Requirement:
Show each line of the listing in which the word "agent" occurs.

Material shown:
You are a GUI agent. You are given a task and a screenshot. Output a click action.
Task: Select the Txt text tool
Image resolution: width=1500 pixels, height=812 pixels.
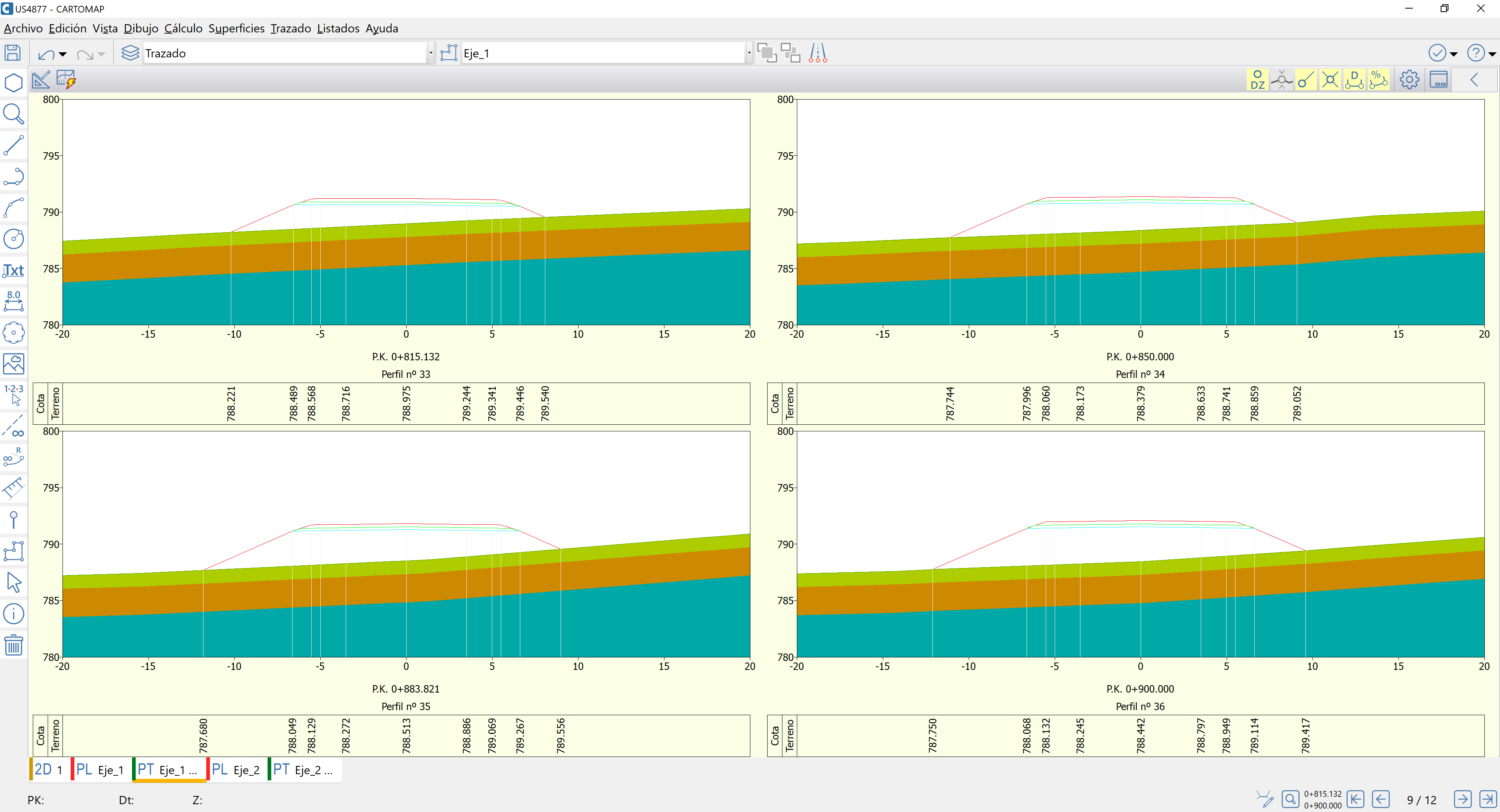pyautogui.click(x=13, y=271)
---
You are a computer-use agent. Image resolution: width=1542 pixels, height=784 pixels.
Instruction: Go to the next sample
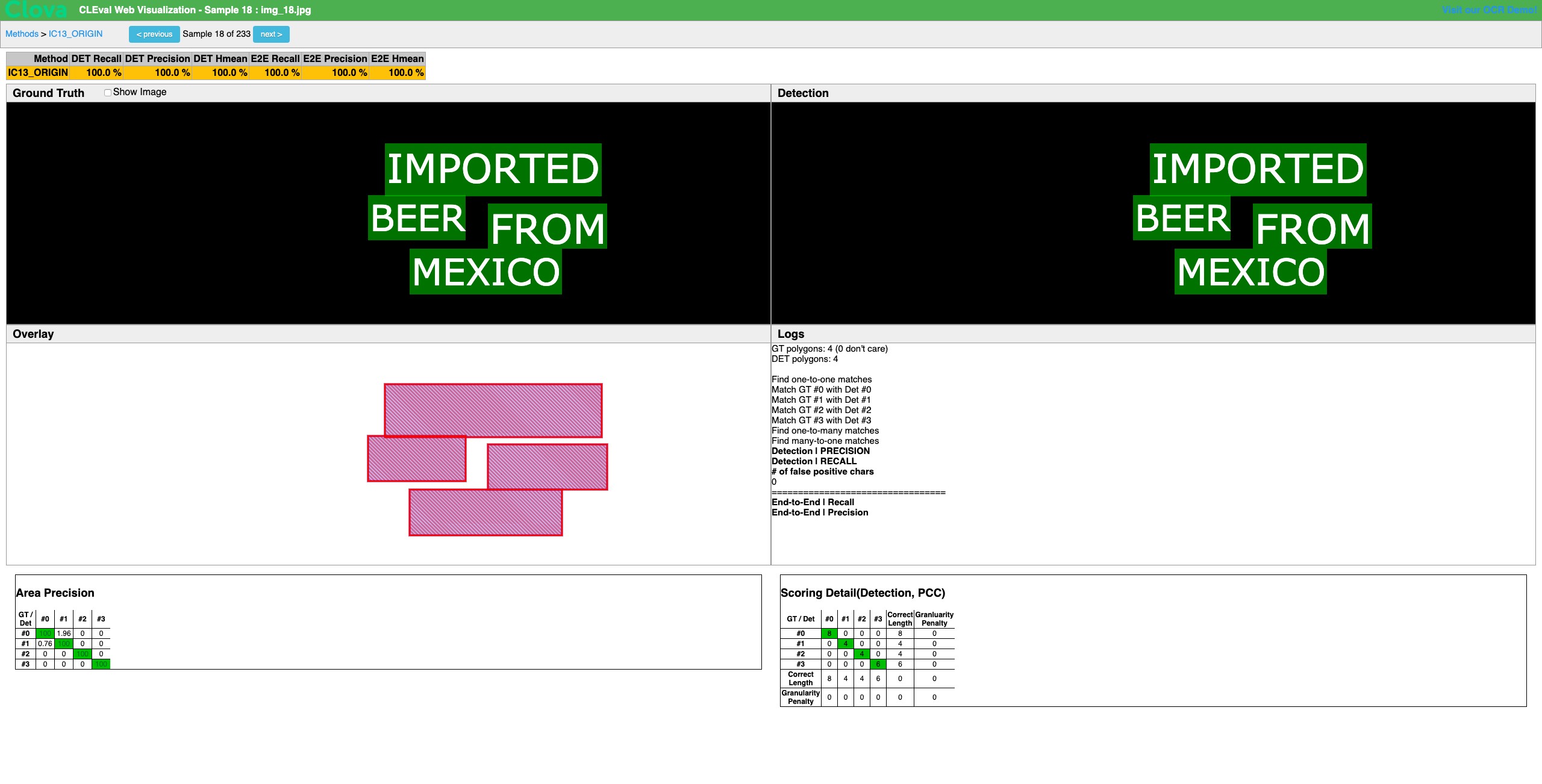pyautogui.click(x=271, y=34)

Exercise answer:
You are a GUI agent. You are given a task and a screenshot. Output a click action.
You are a computer-use agent. Image resolution: width=1542 pixels, height=784 pixels.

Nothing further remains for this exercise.